Frankie Corio es un acierto: transmite vivacidad, curiosidad, y es siempre creíble al expresar cómo una teen integra lo que ve en una mente que está madurando; su personaje me ha parecido más convincente y elaborado que el de otros de la misma edad, también coprotagonistas, en dramas recientes —pienso en Verano del 93 o en Las niñas—. Su expresividad y manera de estar presente enganchan la mirada y sirven de contrapeso a la interpretación de Mescal, que desde Gente normal parece la elección obvia para encarnar al guapo de clase trabajadora cuyo mayor atractivo es su intensa vida interior. En Aftersun es, afortunadamente, otra cosa. Llega de vacaciones con una cámara de vídeo y una escayola que le cubre media mano derecha hasta el antebrazo, no se dice qué le pasó realmente a esa muñeca. A los 31 años tiene una hija de 11 y no comparte vida con la madre, pero al teléfono la charla es afable y se despiden con un «te quiero» porque ella «es familia». Bien se ve que no le sobra dinero, pero que se está esforzando, y los retazos de diálogo dejan hilar algo de la historia familiar: marcharse de Edimburgo para vivir en Londres, no hablarse con la madre y por eso preguntarle a Sophie si se lleva mejor con la suya, enseñarle a defenderse… Que la ve aún pequeña se delata cuando la anima a presentarse a dos crías que chapotean en la piscina del hotel, mientras ella prefiere hacer migas con los adolescentes que ya juegan a las parejas y a las fiestas. Hay que tener talento para contar en ese paisaje semiexótico de Turquía, donde se recrea el estilo de vida de los ingleses del todo incluido, de los incontables botellines de cerveza y chupitos y de los pies en equilibrio sobre la barandilla del balcón, de las horas vagas tostándose en la hamaca… hay que tener talento, digo, para contar esa otra historia del desfase insalvable entre hijos aún pequeños y padres, el momento en que estos aún son importantes y la comunicación aún es de piel.

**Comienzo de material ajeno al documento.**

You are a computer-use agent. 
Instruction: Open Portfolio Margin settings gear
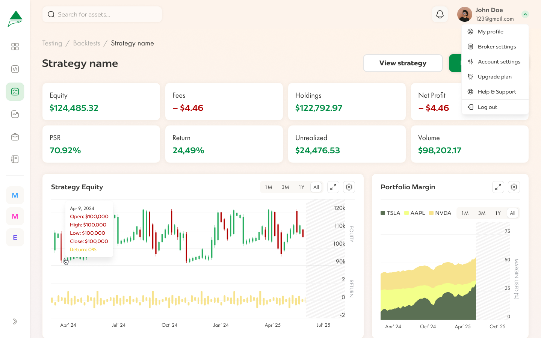point(514,187)
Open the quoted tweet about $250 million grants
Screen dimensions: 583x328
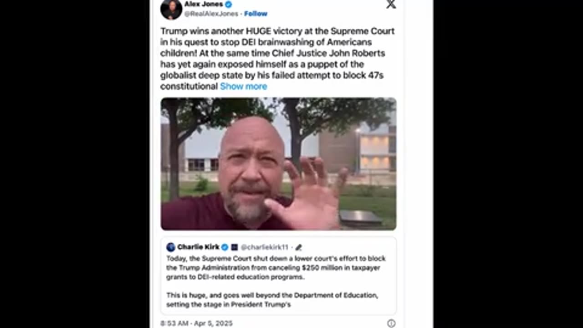point(278,275)
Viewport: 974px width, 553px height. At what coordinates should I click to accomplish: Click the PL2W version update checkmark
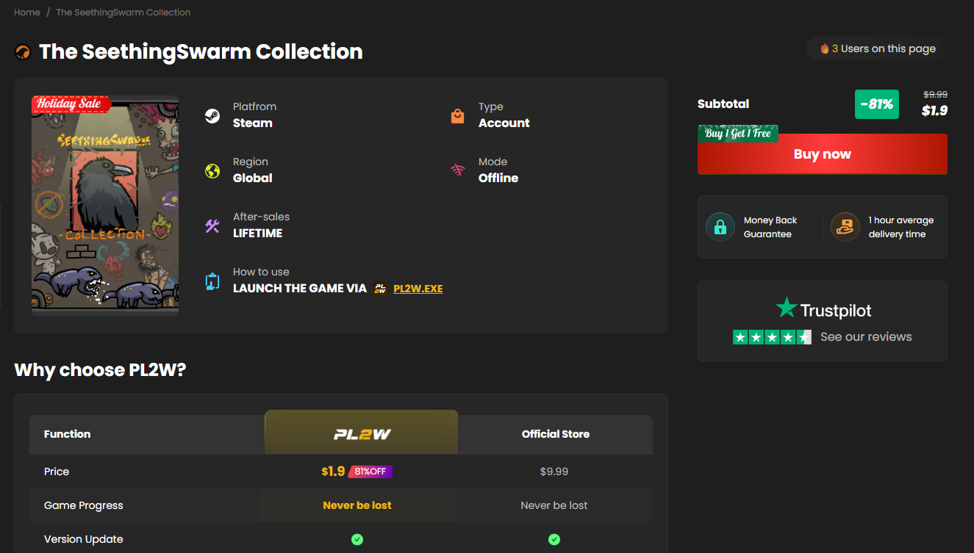(x=357, y=539)
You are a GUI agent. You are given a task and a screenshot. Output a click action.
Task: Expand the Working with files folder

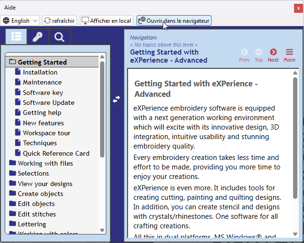point(13,163)
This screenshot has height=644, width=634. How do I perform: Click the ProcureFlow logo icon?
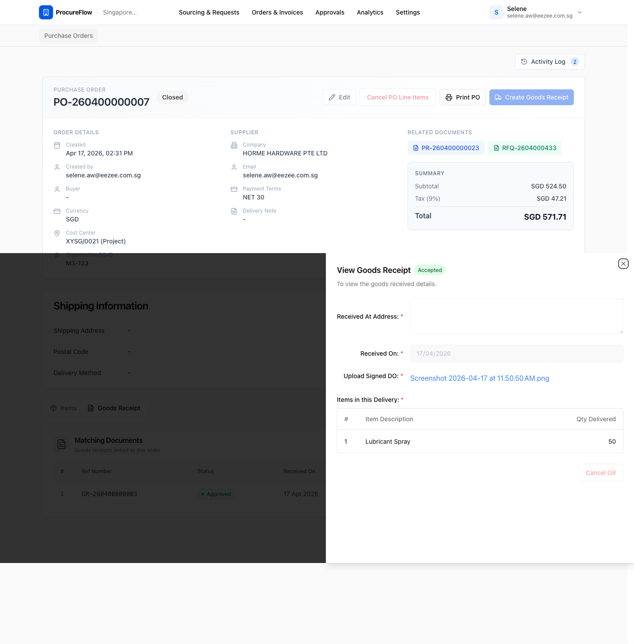click(x=46, y=12)
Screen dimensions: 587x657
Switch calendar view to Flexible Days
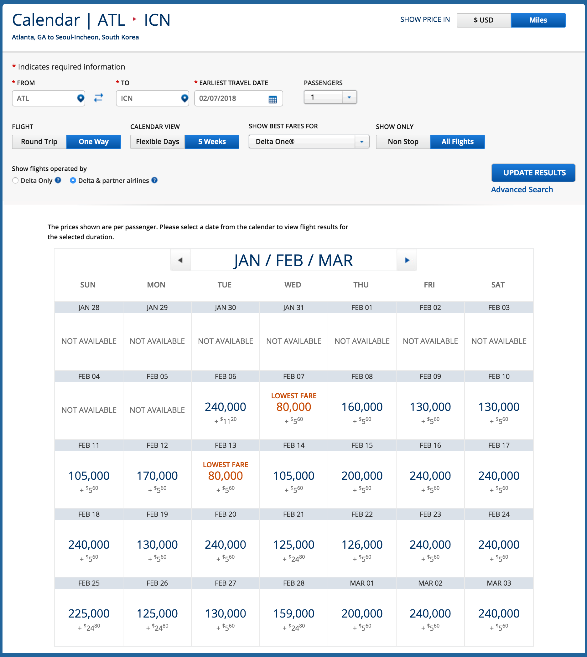tap(157, 142)
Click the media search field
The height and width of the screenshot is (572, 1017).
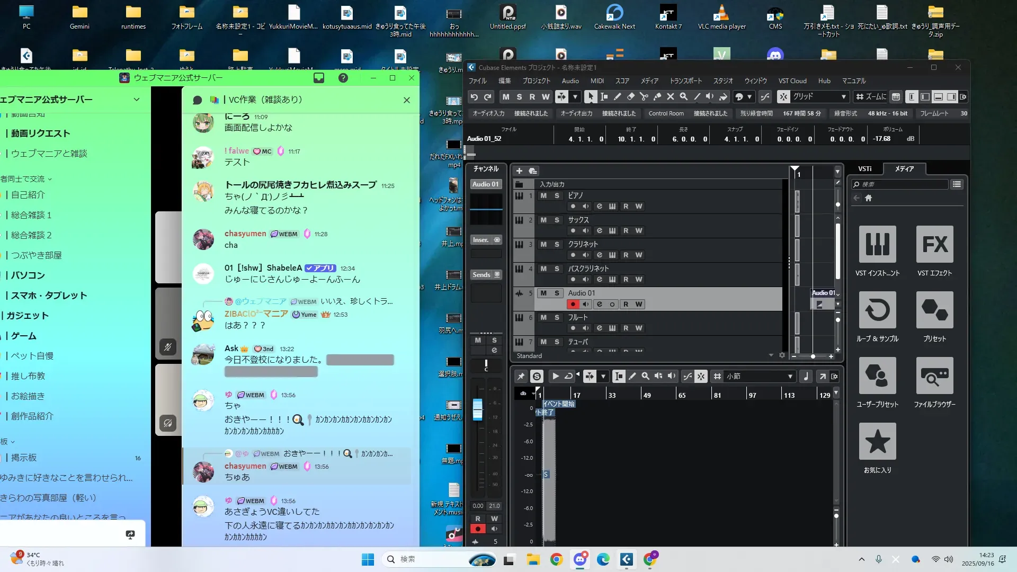pyautogui.click(x=900, y=184)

Ese talento está en cómo encaja las piezas, la fotografía y tanto los planos como su duración sin encantarse en sus hallazgos, especialmente las dos escenas que creo definen el impacto de toda la película: la de la discoteca donde entrevemos a la Sophie adulta (la bailarina y coreógrafa americana Celia Rowlson-Hall) y al padre bailando en sus eternos 31 años, y la del aeropuerto. También en las canciones elegidas y en mostrar la depresión del padre, dejando que el espectador interprete qué ocurre después de la despedida en el aeropuerto. Es, sí, una película que emociona y que demuestra que el cine, entendido como lenguaje primero visual y sonoro puede procurar una mayor expresividad al independizarse de las leyes, más teatrales y narrativas que cinematográficas, a las que nos hemos acostumbrado, y puede conseguirlo sin caer en la impenetrabilidad del vídeo de creación.

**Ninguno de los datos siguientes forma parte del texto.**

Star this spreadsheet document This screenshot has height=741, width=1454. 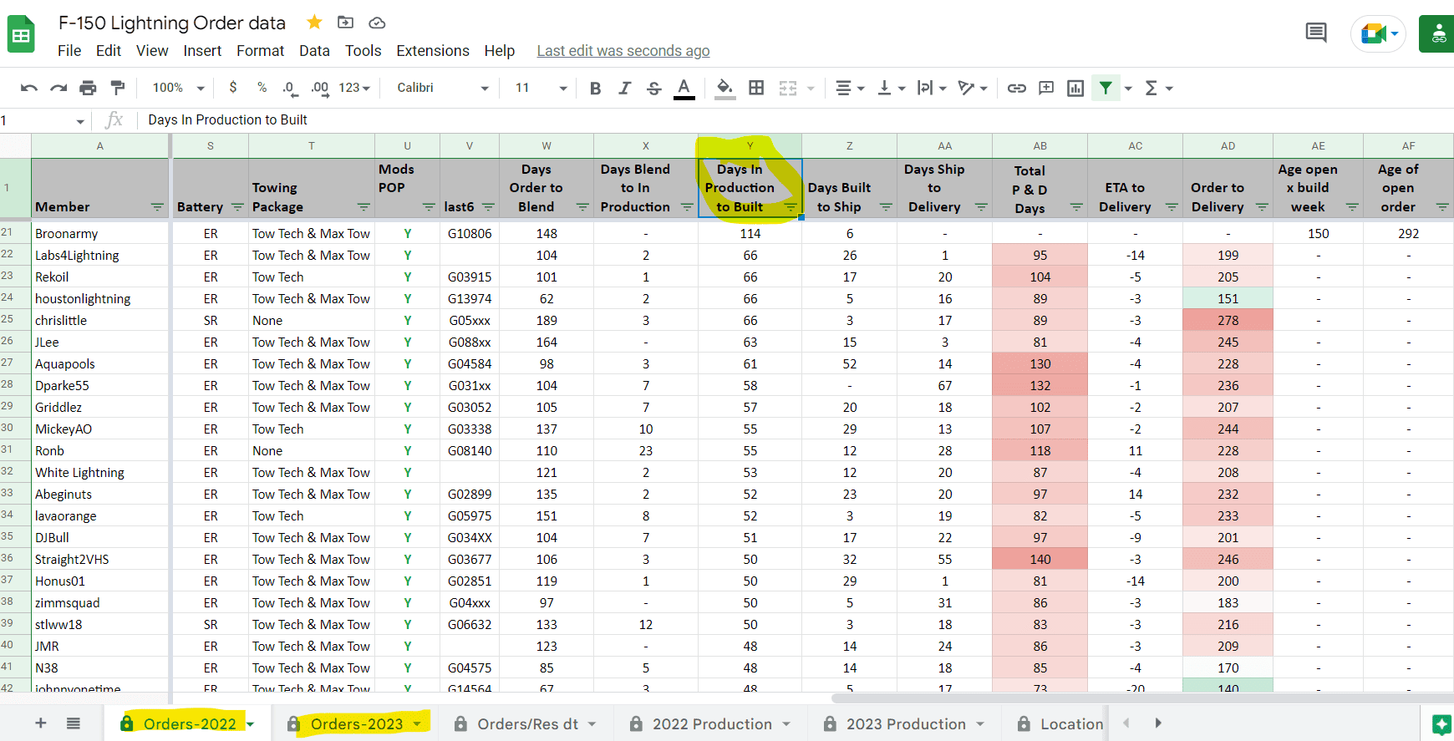click(x=314, y=23)
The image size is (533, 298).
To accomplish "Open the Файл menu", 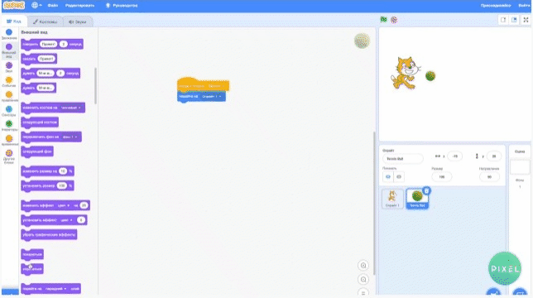I will (53, 6).
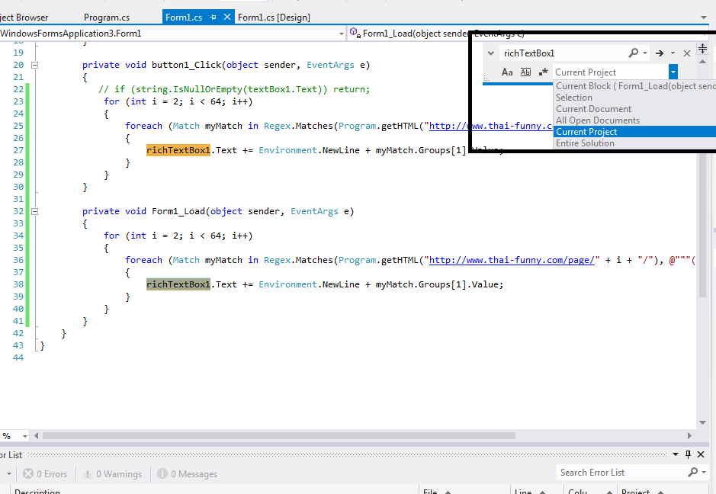
Task: Select Entire Solution from scope list
Action: point(585,143)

Sin embargo, me pregunto si el éxito de Aftersun también obedece a lo poco que cuesta —salvo a un Herodes, claro— empatizar con la impotencia, la inmadurez, la sensibilidad a flor de piel de los niños. También me pregunto por el efecto de la película sobre personas que llevan como pueden la carga del suicidio de uno de los padres, si la película apacigua sus emociones o las solivianta. Ese tipo de preguntas.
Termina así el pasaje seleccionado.